According to a study, among patients who were identified as likely having moderate to severe obstructive sleep apnea, treatment based in primary care was not clinically inferior.

Ching Li Chai-Coetzer, M.B.B.S., Ph.D., of the Adelaide Institute for Sleep Health, Repatriation General Hospital, Daw Park, South Australia, and colleagues conducted a study to compare the clinical efficacy and within-trial costs of a simplified model of diagnosis and care in primary care relative to that in specialist sleep centers. The randomized, controlled, noninferiority study included 155 patients with obstructive sleep apnea who were treated at primary care practices (n = 81) in metropolitan Adelaide, three rural regions of South Australia or at a university hospital sleep medicine center in Adelaide, Australia (n = 74), between September 2008 and June 2010. Both interventions (primary care management vs. usual care in a specialist sleep center) included continuous positive airway pressure, mandibular (lower jaw) advancement splints, or conservative measures only. The primary outcome measure was 6-month change in scores on the Epworth Sleepiness Scale (ESS). Secondary outcomes included disease-specific and general quality of life measures, obstructive sleep apnea symptoms, adherence to using continuous positive airway pressure, patient satisfaction, and health care costs.
====================
## [Questions on the material]
**A.** Translate this sentence from the sleep apnea passage into Spanish: "The primary outcome measure was 6-month change in scores on the Epworth Sleepiness Scale (ESS)."
**B.** In the sleep apnea passage, swap "obstructive sleep apnea" for "sleep-disordered breathing" and reproduce the part starting at "According to a" and ending at "not clinically inferior.".
**C.** Pick up the sleep apnea passage after its final sentence and extend it.

## [Listed records]
====================
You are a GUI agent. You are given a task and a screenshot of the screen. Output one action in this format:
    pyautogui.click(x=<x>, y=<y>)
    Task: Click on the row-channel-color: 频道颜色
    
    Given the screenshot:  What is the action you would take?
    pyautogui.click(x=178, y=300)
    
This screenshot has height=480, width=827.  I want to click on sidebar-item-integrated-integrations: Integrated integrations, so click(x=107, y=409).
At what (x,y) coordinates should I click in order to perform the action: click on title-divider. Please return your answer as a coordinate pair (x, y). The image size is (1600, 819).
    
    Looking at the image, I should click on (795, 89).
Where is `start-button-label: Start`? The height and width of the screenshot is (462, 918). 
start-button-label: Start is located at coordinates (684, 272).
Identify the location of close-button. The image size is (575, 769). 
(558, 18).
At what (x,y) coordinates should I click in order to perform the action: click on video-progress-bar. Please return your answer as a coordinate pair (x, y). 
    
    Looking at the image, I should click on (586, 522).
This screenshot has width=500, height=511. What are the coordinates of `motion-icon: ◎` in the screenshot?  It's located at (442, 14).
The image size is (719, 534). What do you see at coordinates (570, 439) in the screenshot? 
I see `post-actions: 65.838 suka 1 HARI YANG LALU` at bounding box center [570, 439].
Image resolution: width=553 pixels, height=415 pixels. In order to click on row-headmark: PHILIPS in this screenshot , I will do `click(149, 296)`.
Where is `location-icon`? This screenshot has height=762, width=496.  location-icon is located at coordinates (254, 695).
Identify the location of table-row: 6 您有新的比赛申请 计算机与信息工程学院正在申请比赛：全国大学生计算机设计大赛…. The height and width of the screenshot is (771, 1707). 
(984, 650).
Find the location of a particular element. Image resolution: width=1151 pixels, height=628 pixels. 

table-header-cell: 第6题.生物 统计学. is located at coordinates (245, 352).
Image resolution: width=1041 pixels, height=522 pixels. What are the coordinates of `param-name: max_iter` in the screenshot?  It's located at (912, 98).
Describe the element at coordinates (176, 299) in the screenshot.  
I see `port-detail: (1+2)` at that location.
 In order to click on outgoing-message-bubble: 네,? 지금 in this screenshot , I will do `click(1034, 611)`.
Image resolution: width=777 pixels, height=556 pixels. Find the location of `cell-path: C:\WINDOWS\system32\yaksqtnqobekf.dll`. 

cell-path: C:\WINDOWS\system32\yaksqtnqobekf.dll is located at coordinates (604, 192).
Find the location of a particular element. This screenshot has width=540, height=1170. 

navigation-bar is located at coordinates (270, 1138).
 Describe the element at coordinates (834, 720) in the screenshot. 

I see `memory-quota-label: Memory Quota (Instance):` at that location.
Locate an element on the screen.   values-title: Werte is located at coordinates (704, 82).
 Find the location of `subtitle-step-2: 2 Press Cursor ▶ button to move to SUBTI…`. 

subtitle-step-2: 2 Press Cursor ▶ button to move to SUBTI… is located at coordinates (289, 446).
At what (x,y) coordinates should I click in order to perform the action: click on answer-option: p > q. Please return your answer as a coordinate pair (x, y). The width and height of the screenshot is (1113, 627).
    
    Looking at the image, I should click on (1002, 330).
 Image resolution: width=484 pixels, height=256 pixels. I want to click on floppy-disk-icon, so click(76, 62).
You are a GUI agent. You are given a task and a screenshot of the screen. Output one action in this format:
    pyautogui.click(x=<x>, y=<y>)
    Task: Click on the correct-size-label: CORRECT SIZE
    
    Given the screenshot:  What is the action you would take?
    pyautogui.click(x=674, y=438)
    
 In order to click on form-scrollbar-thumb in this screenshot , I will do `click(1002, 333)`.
====================
## [Numbered responses]
**A.** La principal medida de resultado fue el cambio a los 6 meses en las puntuaciones de la Escala de Somnolencia de Epworth (ESS).

**B.**
According to a study, among patients who were identified as likely having moderate to severe sleep-disordered breathing, treatment based in primary care was not clinically inferior.

**C.**
The researchers found that there were significant improvements in ESS scores from baseline to 6 months in both groups. "The mean [average] ESS for the entire study population was 12.6. The mean ESS scores in the primary care group improved from 12.8 at baseline to 7.0 at 6 months, for an adjusted mean difference of 5.8 and in the specialist group from a baseline mean of 12.5 to 7.0 at 6 months, for an adjusted mean difference of 5.4. After controlling for baseline ESS score and region, the adjusted difference in the mean change in the ESS score was -0.13." The results the support noninferiority of primary care management.
There were no differences in secondary outcome measures between groups. Seventeen patients (21 percent) withdrew from the study in the primary care group vs. 6 patients (8 percent) in the specialist group. Adherence to CPAP use among those using it at 6 months was no different between the 2 groups.
Analysis of within-trial sleep-related diagnostic and treatment costs revealed that primary care management of obstructive sleep apnea was approximately 40 percent less expensive than specialist care. The equivalent total average costs per patient were estimated at U.S. $1,819 in the primary care group and U.S. $3,068 in the specialist group. Sleep study costs, sleep physician consultations, and travel costs appeared to be the main contributors to the increased within-trial costs in the specialist group.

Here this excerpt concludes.